Słabość euro przełożyła się także na spadek kursu EURPLN, gdzie dotarliśmy do poziomu 4,13 – niewidzianego od wakacji zeszłego roku. Na obniżkę stóp procentowych ostatecznie zdecydowała się RPP i to od razu o 50 pb. Taka informacja mogła nieco osłabić polską walutę, ale z drugiej strony Rada od razu zapowiedziała, że kolejnych ruchów nie należy się spodziewać, więc obniżka szybko została zdyskontowana przez rynek i chwilowo nie ma pod co grać.
Złoty osłabiał się oczywiście względem dolara, a kurs USDPLN przekroczył już poziom 3,80.

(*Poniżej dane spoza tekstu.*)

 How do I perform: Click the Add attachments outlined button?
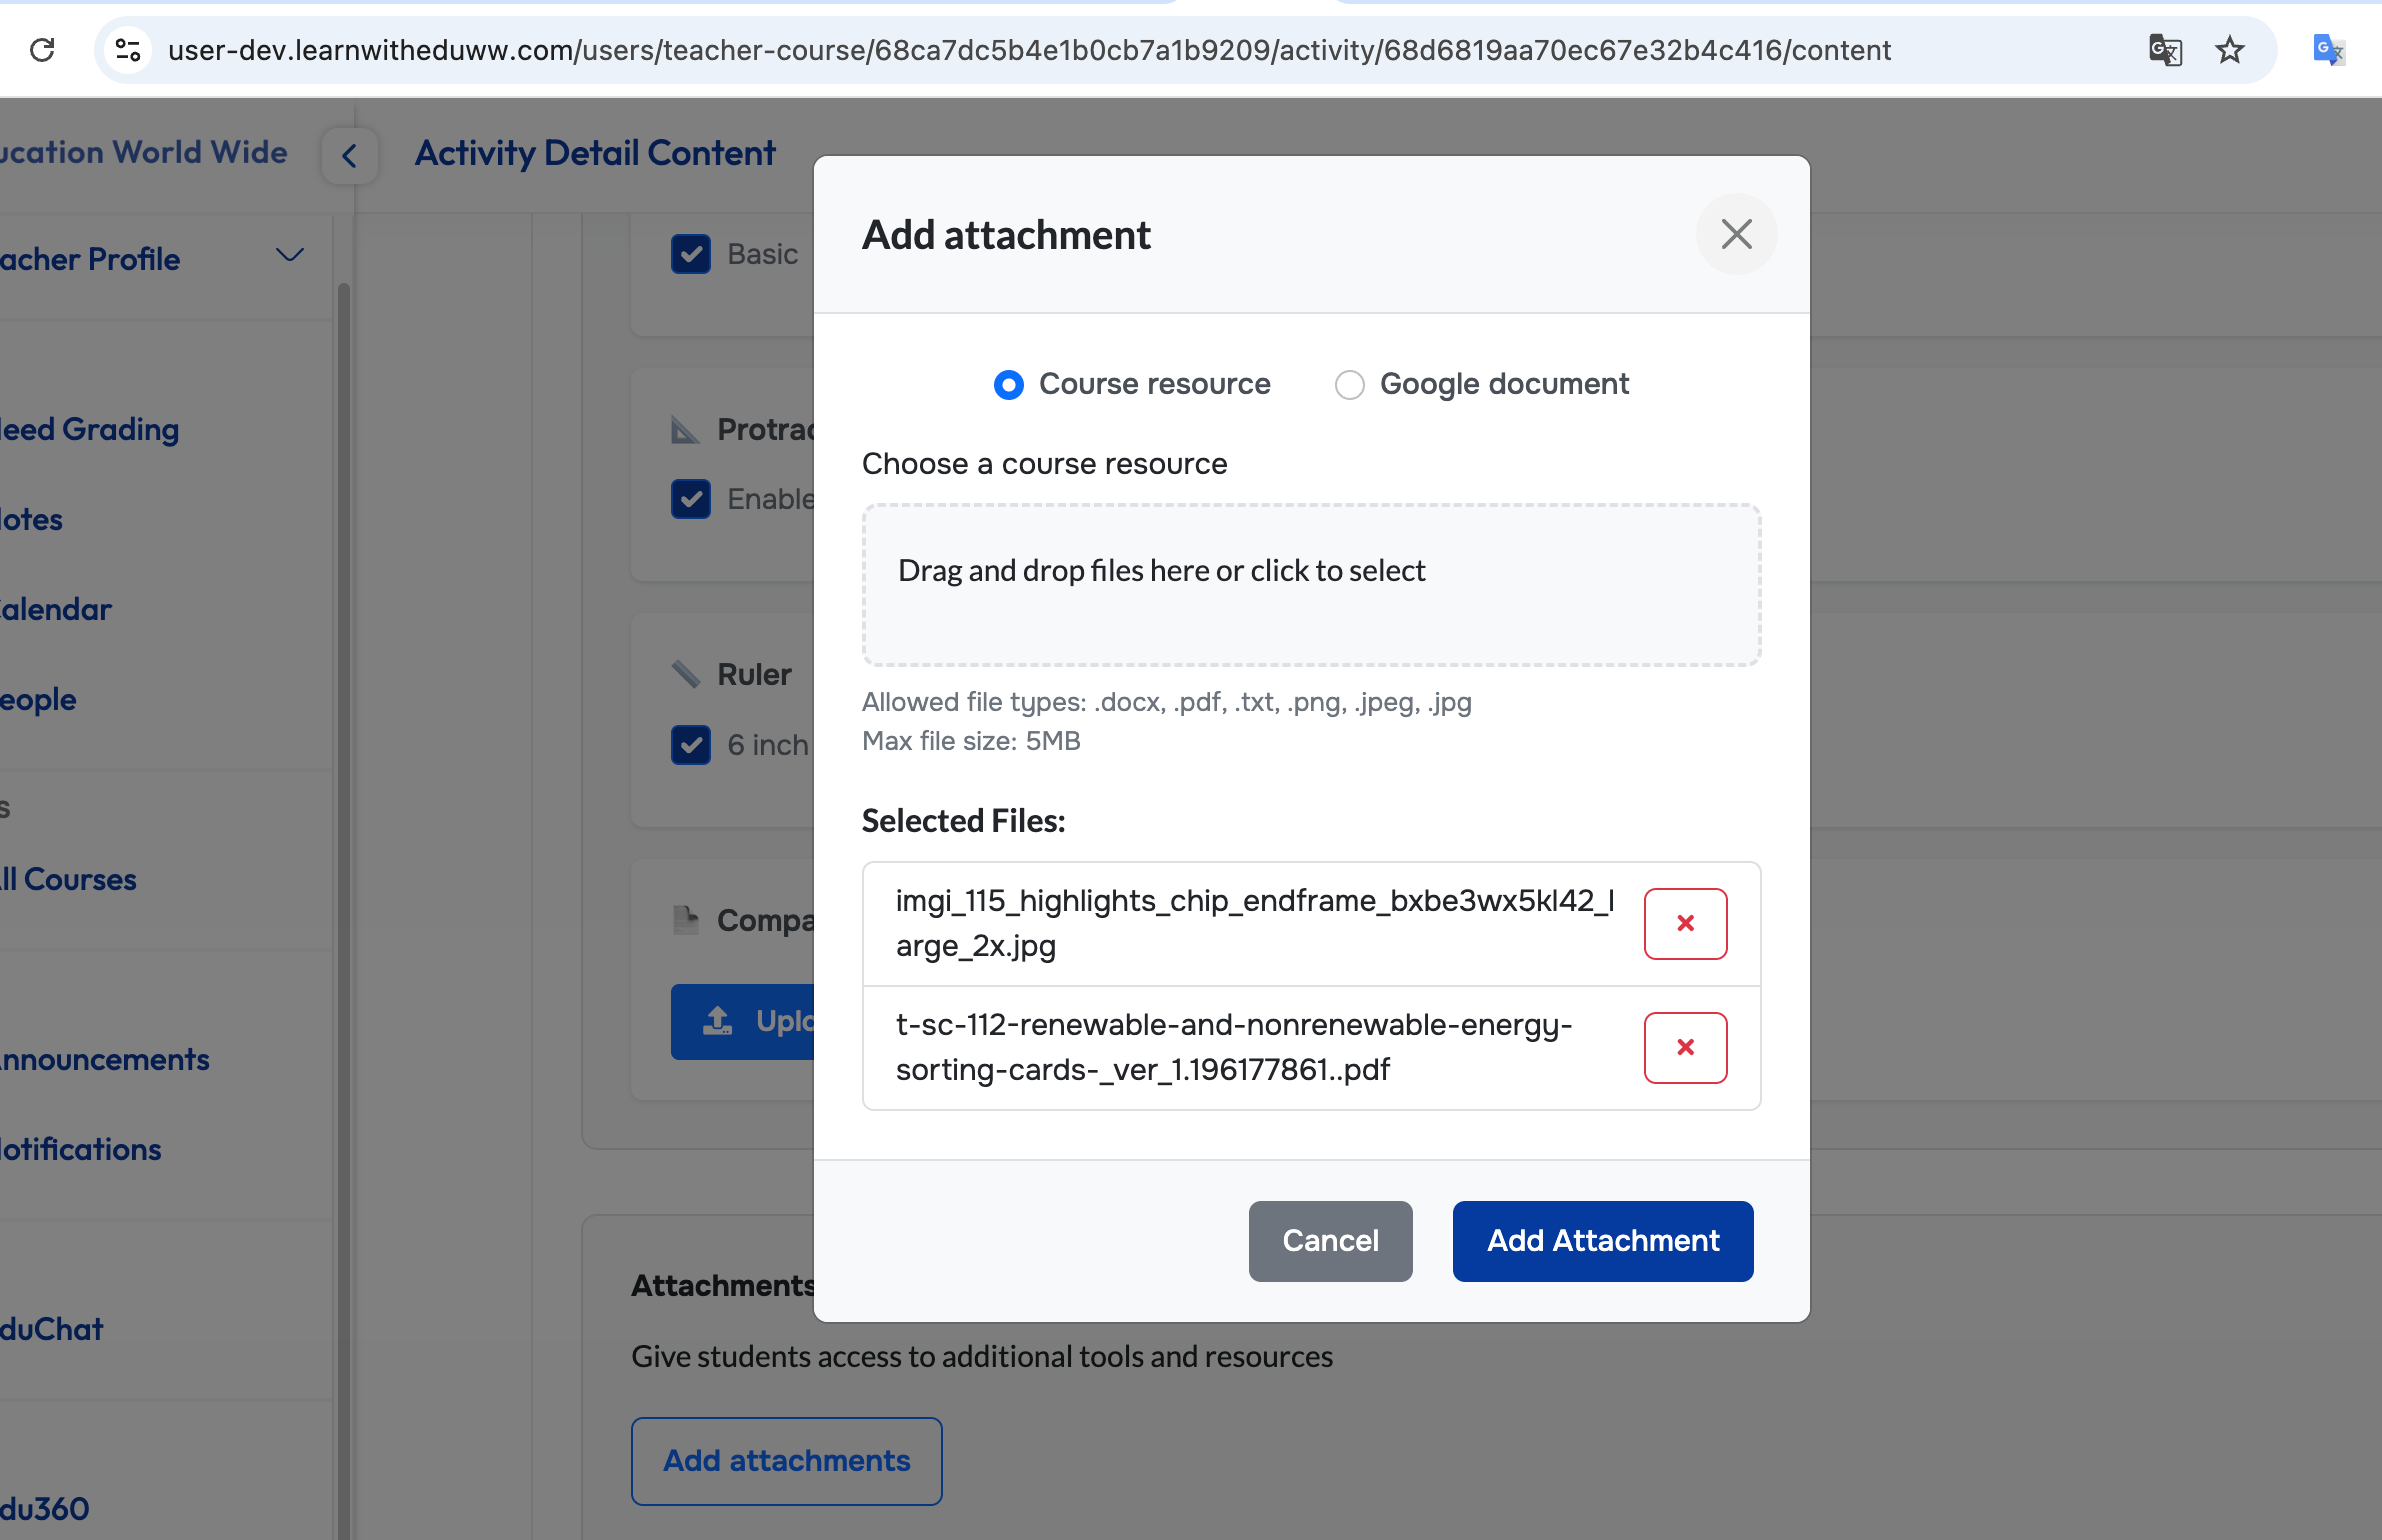coord(786,1461)
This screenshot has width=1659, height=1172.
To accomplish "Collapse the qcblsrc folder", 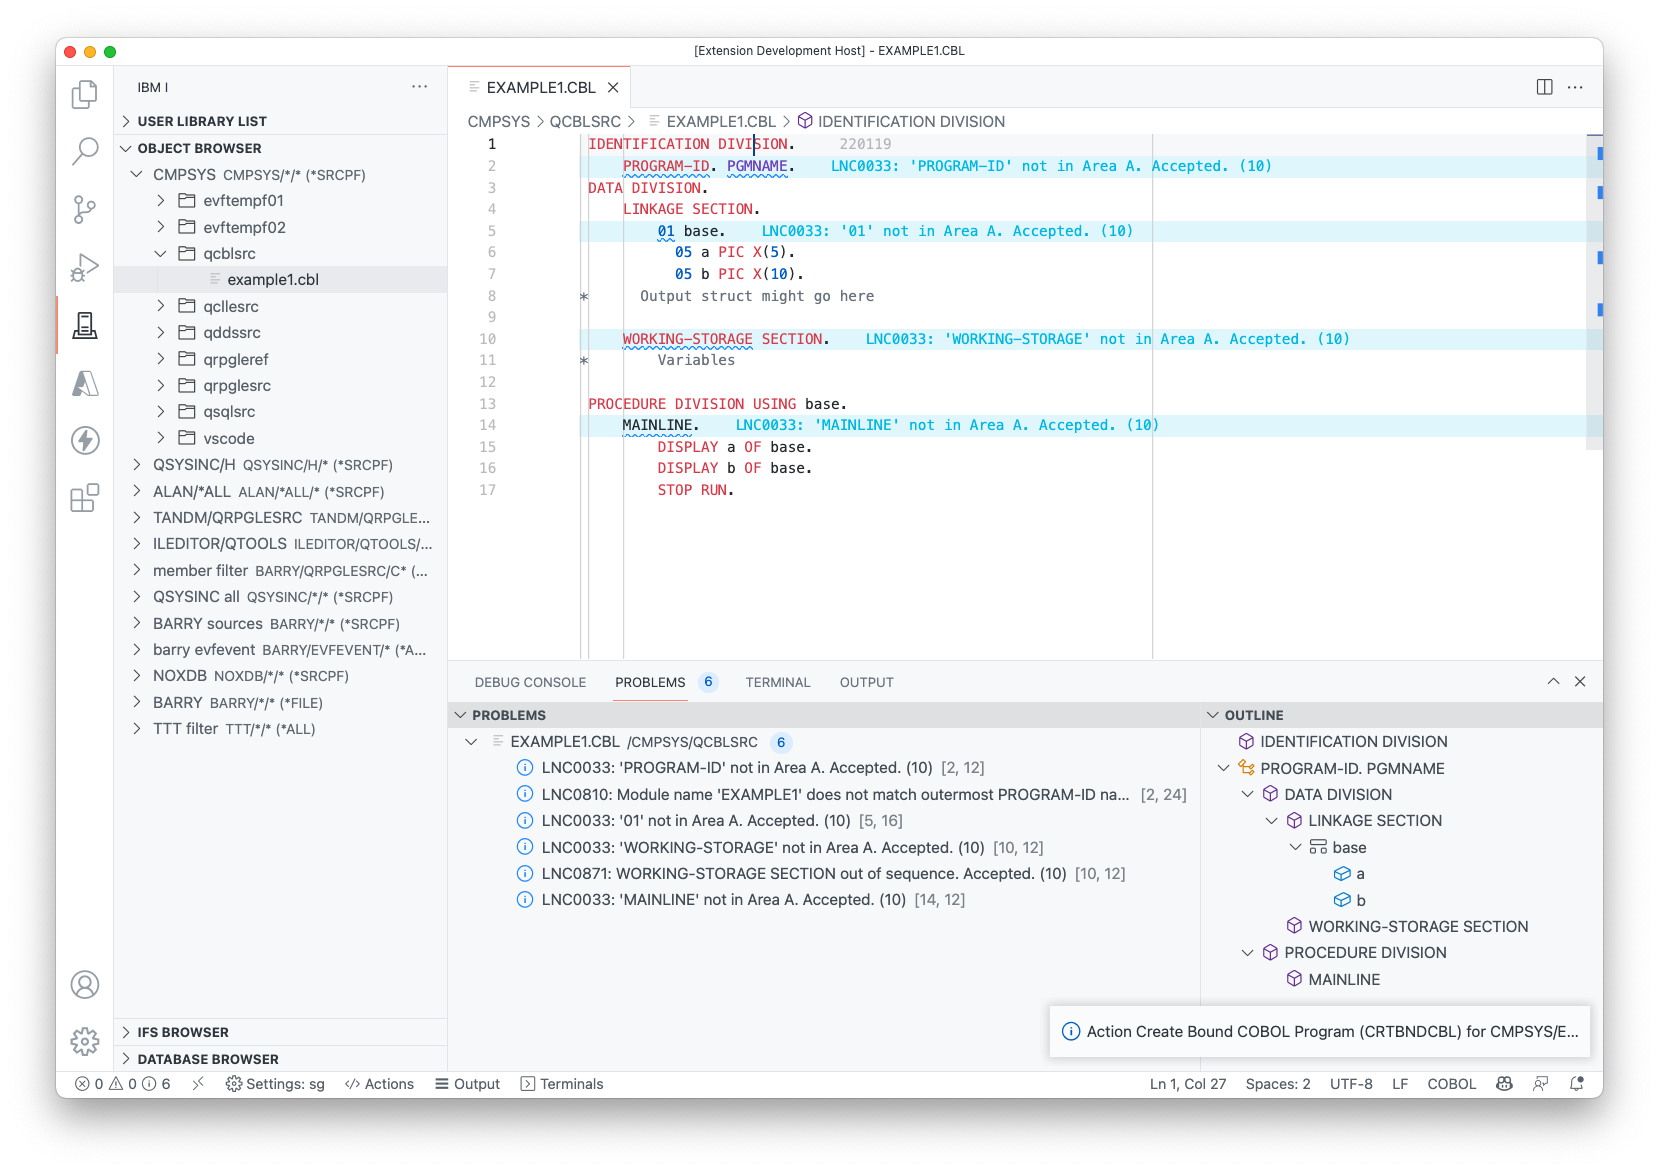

Głównym tematem był jednak dolar, świetne dane z USA i rosnące oczekiwania na podwyżki stóp procentowych przez FED. Po świetnym odczycie zmiany zatrudnienia w sektorze pozarolniczym (295 tys.) i spadku bezrobocia do poziomu 5,5%, indeks dolara poprawił wieloletnie rekordy osiągając poziom przekraczający 97. Trend dolara jest zatem niezagrożony, a dodatkowo coraz bardziej spadają szanse na jego korektę. Rynek pracy osiągnął już poziom naturalnej stopy bezrobocia, a przy takim rozpędzie niewykluczone, że wskaźnik ten spadnie jeszcze niżej. Przy tak dobrych danych FED będzie miał coraz mniej czasu na dostosowanie swojej polityki do obecnej sytuacji gospodarczej. Piątkowe wydarzenia miały duży wpływ na rynek giełdowy, przede wszystkim na Wall Street, gdzie zanotowaliśmy solidne spadki. Podwyżka stóp procentowych jest wydarzeniem, które może wyraźnie spowolnić hossę za Oceanem i coraz więcej dużych inwestorów podchodzi do amerykańskich akcji coraz ostrożniej i szuka bardziej atrakcyjnych okazji inwestycyjnych.
Obecny tydzień może być spokojniejszy przede wszystkim na rynku walutowym i za sprawą bardziej ubogiego kalendarza makro. Większość odczytów z najważniejszych gospodarek to odczyty finalne, a wśród wstępnych odczytów warto zwrócić uwagę przede wszystkim na produkcję przemysłową z Wielkiej Brytanii, posiedzenie RBNZ, sprzedaż detaliczną z USA, inflację CPI z Polski, czy dane z rynku pracy Kanady. Ciekawiej może wyglądać sytuacja na rynku giełdowym, gdzie do głosu wreszcie mogą dojść niedźwiedzie. Dzisiejszą sesją większość głównych indeksów giełdowych rozpoczyna od spadków w granicy 0,5-1%. Warto podkreślić, że zmiany w długim terminie nie należy się spodziewać, zwłaszcza jeśli chodzi o Europę. Ale kilka procent przeceny mogłoby dać dobrą okazję inwestycyjną inwestorom czekającym na podłączenie się do ruchu wzrostowego.